■ Задания ■
1) Повторите слово в слово отрывок из приведённого ниже текста о В. С. Соловьёве от слов «Гибнет ею покинутый» до слов «Благодатной стучится рукой.».
2) Откуда, согласно тексту о В. С. Соловьёве, философ заимствовал понятие Святой Софии?
3) Перечислите все стихотворения Н. С. Гумилёва, которые названы в тексте о В. С. Соловьёве.

■ Текст для чтения ■
Стихотворение «У царицы моей есть высокий дворец…», написанное В. С. Соловьёвым между концом ноября 1875-го и 6 марта 1876 г., свидетельствует о неразрывной духовной связи всего творчества философа с благодатной рукой его царицы. Относясь к искусству как пророческому служению, как «предварению совершенной красоты», В. С. Соловьёв передал этот интимно-личностный опыт в стихах:

 

Она видит: далёко, в полночном краю,

Средь морозных туманов и вьюг,

С злою силою тьмы в одиночном бою

Гибнет ею покинутый друг.

 

И бросает она свой алмазный венец,

Оставляет чертог золотой

И к неверному другу, – нежданный пришлец,

Благодатной стучится рукой.

 

И над мрачной зимой молодая весна –

Вся сияя, склонилась над ним

И покрыла его, тихой ласки полна,

Лучезарным покровом своим.

 

Это было его третье свидание с лучезарным образом женской красоты. Понятие Святой Софии В. С. Соловьёв заимствовал из каббалистической литературы, предоставленной ему в библиотеке Британского музея, хотя само имя, конечно же, не могло не быть знакомо ему задолго до заграничной поездки. По воспоминаниям В. А. Пыпиной-Ляцкой, В. С. Соловьёв рассказывал, как посещал в Египте «различных аскетов, таившихся от людей, селившихся в шалашах по пустынным местностям, как на себе проверял их мистические экстазы. Хотел видеть Фаворский свет и видел» [32]. Видел свет на горе Фаворе и Н. С. Гумилёв, хотя его видения были скорее продуктом умозрения, нежели результатом восприятия [33]. Вместе с тем в стихотворениях «Солнце Духа», «Канцона третья» духовное переживание достигает такого накала, что видения носят чувственный, почти осязательный характер, обладают физической силой, а в стихотворении «Память» обретение Нового Иерусалима завершается явлением Божества.

Читаем у Н. С. Гумилёва:

 

Расцветает дух, как роза мая,

Как огонь, он разрывает тьму,

Тело, ничего не понимая,

Слепо повинуется ему.

«Солнце Духа»

 

Тогда я воскликну: «Где же

Ты, созданная из огня?

Ты видишь, взоры всё те же,

Всё та же песнь у меня.

■ Исходные данные ■
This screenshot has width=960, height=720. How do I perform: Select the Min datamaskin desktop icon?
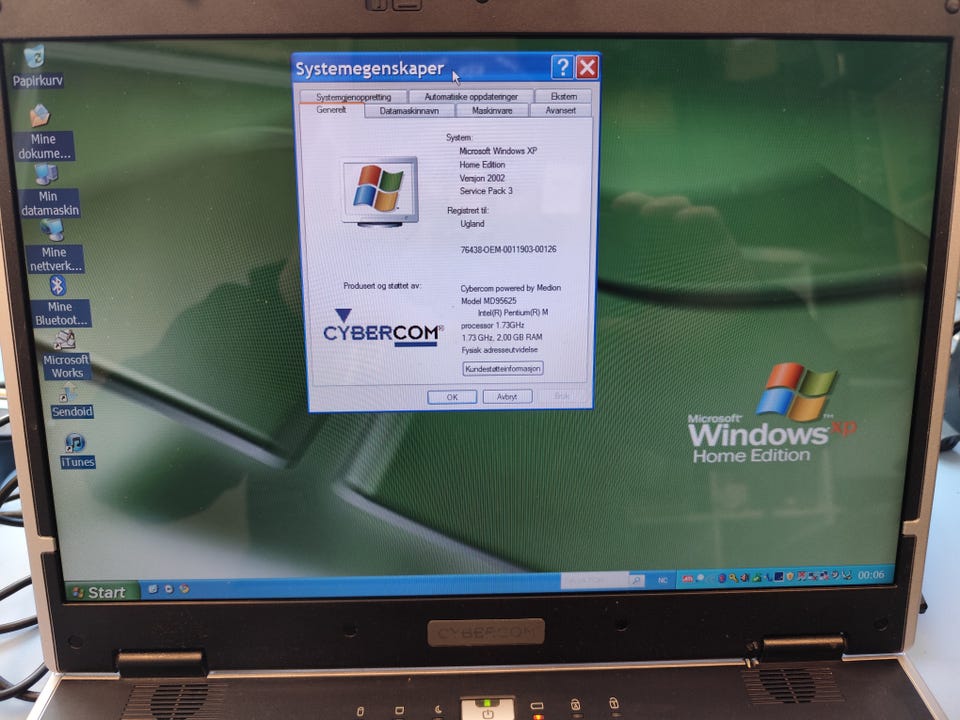point(49,190)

■ Ответы к заданиям ■
1)
Гибнет ею покинутый друг.

 

И бросает она свой алмазный венец,

Оставляет чертог золотой

И к неверному другу, – нежданный пришлец,

Благодатной стучится рукой.

2) Из каббалистической литературы, предоставленной ему в библиотеке Британского музея.

3) «Солнце Духа», «Канцона третья», «Память».